The Heritage Blue Plaque Scheme was devised and is operated by Howden Civic Society, with support from the National Lottery.
For the resident or visitor to Howden, following the Blue Plaque trail gives a guide to the history of some of the most interesting buildings in the town. A guide can be be downloaded from the Civic Society website.
The trail includes these buildings and locations:
- The Shire Hall in Market Place, built as a covered market and assembly rooms and resembling a Dutch town hall with its large stepped gable and mullioned windows. It has been used as a theatre,
- Market Place. From medieval times farmers and their families came from nearby villages to buy and sell.
- The White Horse Inn, Market Place is one of Howden’s oldest inns dating back to 1702.
- Parkin’s Shop, 5 Market Place has been a butcher’s since 1867, having previously been a grocers and a candle-maker’s.
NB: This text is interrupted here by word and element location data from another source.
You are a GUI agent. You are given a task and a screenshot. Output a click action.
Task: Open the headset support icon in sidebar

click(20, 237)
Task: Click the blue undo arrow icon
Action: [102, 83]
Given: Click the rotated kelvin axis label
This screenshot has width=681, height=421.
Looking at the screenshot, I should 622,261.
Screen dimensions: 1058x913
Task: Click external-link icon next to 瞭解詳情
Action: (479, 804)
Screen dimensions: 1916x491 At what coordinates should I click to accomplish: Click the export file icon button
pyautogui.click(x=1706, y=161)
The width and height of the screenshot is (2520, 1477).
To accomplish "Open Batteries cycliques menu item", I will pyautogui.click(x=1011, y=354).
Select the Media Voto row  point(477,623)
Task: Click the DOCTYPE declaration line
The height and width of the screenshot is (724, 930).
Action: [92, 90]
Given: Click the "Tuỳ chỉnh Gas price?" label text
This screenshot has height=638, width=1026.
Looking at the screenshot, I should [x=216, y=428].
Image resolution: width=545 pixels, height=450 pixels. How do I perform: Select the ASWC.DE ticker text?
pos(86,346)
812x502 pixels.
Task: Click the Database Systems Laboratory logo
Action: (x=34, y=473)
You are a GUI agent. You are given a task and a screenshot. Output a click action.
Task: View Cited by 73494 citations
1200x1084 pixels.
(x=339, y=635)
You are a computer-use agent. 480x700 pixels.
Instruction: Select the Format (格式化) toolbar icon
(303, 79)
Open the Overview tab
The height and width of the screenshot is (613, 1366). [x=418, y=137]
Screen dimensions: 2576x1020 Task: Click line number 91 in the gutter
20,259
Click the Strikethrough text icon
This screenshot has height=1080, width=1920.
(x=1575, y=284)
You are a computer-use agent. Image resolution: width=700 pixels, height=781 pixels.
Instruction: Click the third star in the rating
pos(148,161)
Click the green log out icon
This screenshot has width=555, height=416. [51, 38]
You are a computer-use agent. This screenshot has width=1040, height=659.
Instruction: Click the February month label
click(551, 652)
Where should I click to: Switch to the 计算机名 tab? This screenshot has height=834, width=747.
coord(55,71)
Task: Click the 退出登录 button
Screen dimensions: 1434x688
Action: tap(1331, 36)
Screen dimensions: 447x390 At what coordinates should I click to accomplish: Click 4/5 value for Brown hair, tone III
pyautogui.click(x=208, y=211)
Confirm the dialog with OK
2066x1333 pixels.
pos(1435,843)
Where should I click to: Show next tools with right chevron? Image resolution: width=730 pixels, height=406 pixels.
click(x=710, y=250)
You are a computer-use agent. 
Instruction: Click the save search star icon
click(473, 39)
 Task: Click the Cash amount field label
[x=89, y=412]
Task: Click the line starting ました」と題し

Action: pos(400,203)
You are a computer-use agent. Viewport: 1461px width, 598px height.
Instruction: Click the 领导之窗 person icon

The decorative tiles on the shop-front were added in the 1920s by the then owner Frank Moore.
- The Half Moon Inn, which is now the Cooperative Store, was rebuilt in 1890, although an inn had stood on the site since 1661.
- Bridgegate was the location of Howden’s famous horse fair, when 16,000 horses would be traded in one week.
- Baron Ward was brought up in a cottage behind the Angel Inn which stood on Bridgegate.
- Bridgegate House is a fine town house, with its six bay brick front laid in Flemish bond, dating from the mid-18th century.
- Howden Hall was built as ‘the house of a small manor called Paradise’. Whilst the house is mainly Georgian, it may have its origins in the 17th Century.
- Hailgate House, with its outstanding Greek Doric porch and pediment, was built in the 1840s.
- 78 Hailgate is a nice example of a three-storey late 18th Century house. In the 1920s, Nevil Shute Norway, the Chief Calculator at the Howden Airship Station where the R100 was being built, lodged here. He later became famous as the novelist Nevil Shute and his first novel ‘Marazan’ was probably written here.
- Highbridge House was built about 1700, and named after the bridge that spanned the River Derwent near here in medieval times.
- The Bishop’s Manor is the great banqueting hall, all that remains of a much larger palace built by the powerful bishops of Durham.
- The Ashes: a survey of the Bishop’s palace and grounds in 1648 describes ‘a close of ground called The Ashes’ adjacent to the moated orchard, garden plots and fishponds.’ In 1927 Charles Briggs gave the land and buildings to the trustees of Ashes Playingfields Trust to create public playing fields and recreation grounds for the people of Howden.
- The Old Police Station at the junction of Pinfold Street and Treeton Road was built in 1843 as a Superintendent’s house with cells
- 4 Parsons Lane. Parts of this largely Georgian House date back to the late 17th century but it was refronted in grey-yellow bricks in the early 1800s, possibly from the nearby Newport brickworks.
- Grammar School. A school was established within the Minster in about 1265. The present two schoolrooms date from Tudor times and were in use until 1925.
- On Pinfold Street, near the Minster, stood the Spotted Cow, popular as a beer house with the farmers attending the Corn Market. It was saved from demolition and is now restored as a private house.
- The Chestnuts on Pinfold Street is a handsome red-brick and slate house with its large Tuscan style porch on the south front built circa 1800.
- 37 - 49 Pinfold Street. On this site from 1665 to 1794 were two houses, owned by the town, where the needy could lodge. They were replaced by a workhouse, where the inmates were required to work for their keep. The new building included a manufactory, cow shed, stone breaking yard and prison. It closed in 1839.
- 14 St John’s Street, an early 18th century house with its typically steep roofline is the oldest property in the street.
- 10 -11 Churchside was built in the early 1850s and became known as the Town Hall.
- 2 Churchside was built in the style of a Florentine palazzo.
- Bowman’s Hotel. The Nag’s Head was renamed Bowman’s Commercial Hotel and Posting House in 1851 when John Bowman became the owner.
- Wellington Hotel. Known in the eighteenth century as the White Hart Inn, the Wellington was a stopping point for stage-coaches travelling between Liverpool and Hull.